# Dialer in Akte 04



## Fidul (7 Dezember 2004)

Im EPG wird gerade angekündigt, daß sich ein wohlbekannter Leuchtturm des  _investigativen_ Journalismus heute mit dem Thema Dialer befassen wird:


> Endlich der Video-Beweis - Wie versteckte Dialer-Programme Ihre Telefonrechnung in die Höhe treiben


7.12. 22:15 Sat.1


----------



## technofreak (7 Dezember 2004)

Die Sendung ist, denke ich (vorausgesetzt der Schneidetisch hat nicht wieder Überstunden eingelegt) 
dennoch empfehlenswert, da ein wirklicher Experte zu Wort kommen sollte, nicht der mittlerweise 
ausgemusterte  

tf


----------



## BenTigger (7 Dezember 2004)

Ohhh TF im Fernsehen... Dann werde ich den Abend vorm Fernseher verbringen


----------



## KatzenHai (7 Dezember 2004)

Es reicht, ab zehn.

Und tf mit Haaren (s.
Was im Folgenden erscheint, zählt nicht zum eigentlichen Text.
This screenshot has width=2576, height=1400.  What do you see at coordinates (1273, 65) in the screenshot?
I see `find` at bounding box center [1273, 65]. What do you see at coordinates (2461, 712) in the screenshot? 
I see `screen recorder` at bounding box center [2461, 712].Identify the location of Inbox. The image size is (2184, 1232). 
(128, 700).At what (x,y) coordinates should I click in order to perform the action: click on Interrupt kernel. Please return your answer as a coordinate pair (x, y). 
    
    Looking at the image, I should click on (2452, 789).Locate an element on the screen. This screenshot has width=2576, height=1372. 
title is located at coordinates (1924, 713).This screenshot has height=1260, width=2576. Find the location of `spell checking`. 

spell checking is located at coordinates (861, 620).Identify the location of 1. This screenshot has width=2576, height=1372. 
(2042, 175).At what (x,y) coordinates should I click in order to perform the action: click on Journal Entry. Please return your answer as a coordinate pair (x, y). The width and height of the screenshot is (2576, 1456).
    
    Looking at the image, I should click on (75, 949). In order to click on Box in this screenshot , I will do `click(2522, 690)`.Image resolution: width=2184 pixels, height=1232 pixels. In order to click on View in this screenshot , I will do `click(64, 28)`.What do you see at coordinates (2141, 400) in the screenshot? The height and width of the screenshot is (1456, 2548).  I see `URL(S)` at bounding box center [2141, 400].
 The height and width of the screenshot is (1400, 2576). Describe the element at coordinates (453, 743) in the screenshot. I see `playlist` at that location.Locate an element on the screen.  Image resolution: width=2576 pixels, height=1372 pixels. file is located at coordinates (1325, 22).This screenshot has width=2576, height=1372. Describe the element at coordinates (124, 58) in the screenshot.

Avatar)??

Wieso eigentlich tf??


----------



## technofreak (7 Dezember 2004)

KatzenHai schrieb:
			
		

> Wieso eigentlich tf??


ist mir nichts von bekannt. 

tf 

PS: Avatare sind in der Regel keine naturnahen Portraits....


----------



## News (7 Dezember 2004)

technofreak schrieb:
			
		

> Avatare sind in der Regel keine naturnahen Portraits....


Stimmt...quak, quak 
Und manchmal werden sie sogar zur dunklen Seite der Macht entführt 
(rechts oben!) :cry:


----------



## Teleton (7 Dezember 2004)

technofreak schrieb:
			
		

> PS: Avatare sind in der Regel keine naturnahen Portraits....




Sag sowas Gemeines bloss nicht meiner Tochter, mein Avatar ist quasi ein Foto


----------



## KatzenHai (7 Dezember 2004)

:lol: 

meiner auch ...


----------



## haudraufundschluss (7 Dezember 2004)

KatzenHai schrieb:
			
		

> meiner auch ...


Ich sag´ jetzt nix...


----------



## BenTigger (7 Dezember 2004)

KatzenHai schrieb:
			
		

> Wieso eigentlich tf??



Na deswegen...



			
				technofreak schrieb:
			
		

> Die Sendung ist, denke ich dennoch empfehlenswert, da ein wirklicher Experte zu Wort kommen sollte, nicht der mittlerweise
> ausgemusterte.
> 
> tf



Naja der Ausgemusterte ist sicher nicht TF sondern PH oder??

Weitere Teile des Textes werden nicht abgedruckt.